(Dataset entries)
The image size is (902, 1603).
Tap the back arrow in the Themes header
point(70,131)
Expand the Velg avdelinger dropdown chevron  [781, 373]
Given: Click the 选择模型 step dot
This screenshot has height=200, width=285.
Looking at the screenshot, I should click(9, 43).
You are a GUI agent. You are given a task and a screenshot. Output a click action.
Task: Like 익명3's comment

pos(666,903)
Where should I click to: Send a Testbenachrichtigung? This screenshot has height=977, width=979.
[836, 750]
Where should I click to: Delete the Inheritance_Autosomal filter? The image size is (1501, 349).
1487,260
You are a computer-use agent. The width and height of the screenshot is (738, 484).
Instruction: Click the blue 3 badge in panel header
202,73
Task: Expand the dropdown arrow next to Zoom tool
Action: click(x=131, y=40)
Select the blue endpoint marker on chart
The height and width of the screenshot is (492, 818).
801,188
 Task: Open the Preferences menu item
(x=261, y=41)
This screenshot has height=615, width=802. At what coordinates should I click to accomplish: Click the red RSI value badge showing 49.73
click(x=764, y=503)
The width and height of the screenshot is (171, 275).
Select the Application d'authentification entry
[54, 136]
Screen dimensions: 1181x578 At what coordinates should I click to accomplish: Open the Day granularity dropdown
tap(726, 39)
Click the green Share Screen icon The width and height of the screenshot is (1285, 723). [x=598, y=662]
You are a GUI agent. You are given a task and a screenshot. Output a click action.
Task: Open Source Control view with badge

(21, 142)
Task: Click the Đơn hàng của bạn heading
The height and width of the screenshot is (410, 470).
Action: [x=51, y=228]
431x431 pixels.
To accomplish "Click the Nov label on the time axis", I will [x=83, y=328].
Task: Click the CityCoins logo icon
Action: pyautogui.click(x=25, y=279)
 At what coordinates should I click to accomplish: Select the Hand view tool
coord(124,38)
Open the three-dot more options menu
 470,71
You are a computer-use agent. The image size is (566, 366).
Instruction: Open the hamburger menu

## ASSIGNED TASK
Output all records verbatim.

## ANSWER BELOW
The image size is (902, 1603).
Tap the back arrow in the Themes header
point(70,131)
Expand the Velg avdelinger dropdown chevron  [781, 373]
Given: Click the 选择模型 step dot
This screenshot has height=200, width=285.
Looking at the screenshot, I should click(9, 43).
You are a GUI agent. You are given a task and a screenshot. Output a click action.
Task: Like 익명3's comment

pos(666,903)
Where should I click to: Send a Testbenachrichtigung? This screenshot has height=977, width=979.
[836, 750]
Where should I click to: Delete the Inheritance_Autosomal filter? The image size is (1501, 349).
1487,260
You are a computer-use agent. The width and height of the screenshot is (738, 484).
Instruction: Click the blue 3 badge in panel header
202,73
Task: Expand the dropdown arrow next to Zoom tool
Action: click(x=131, y=40)
Select the blue endpoint marker on chart
The height and width of the screenshot is (492, 818).
801,188
 Task: Open the Preferences menu item
(x=261, y=41)
This screenshot has height=615, width=802. At what coordinates should I click to accomplish: Click the red RSI value badge showing 49.73
click(x=764, y=503)
The width and height of the screenshot is (171, 275).
Select the Application d'authentification entry
[54, 136]
Screen dimensions: 1181x578 At what coordinates should I click to accomplish: Open the Day granularity dropdown
tap(726, 39)
Click the green Share Screen icon The width and height of the screenshot is (1285, 723). [x=598, y=662]
You are a GUI agent. You are given a task and a screenshot. Output a click action.
Task: Open Source Control view with badge

(21, 142)
Task: Click the Đơn hàng của bạn heading
The height and width of the screenshot is (410, 470).
Action: [x=51, y=228]
431x431 pixels.
To accomplish "Click the Nov label on the time axis", I will [x=83, y=328].
Task: Click the CityCoins logo icon
Action: pyautogui.click(x=25, y=279)
 At what coordinates should I click to accomplish: Select the Hand view tool
coord(124,38)
Open the three-dot more options menu
 470,71
You are a computer-use agent. The image size is (566, 366).
Instruction: Open the hamburger menu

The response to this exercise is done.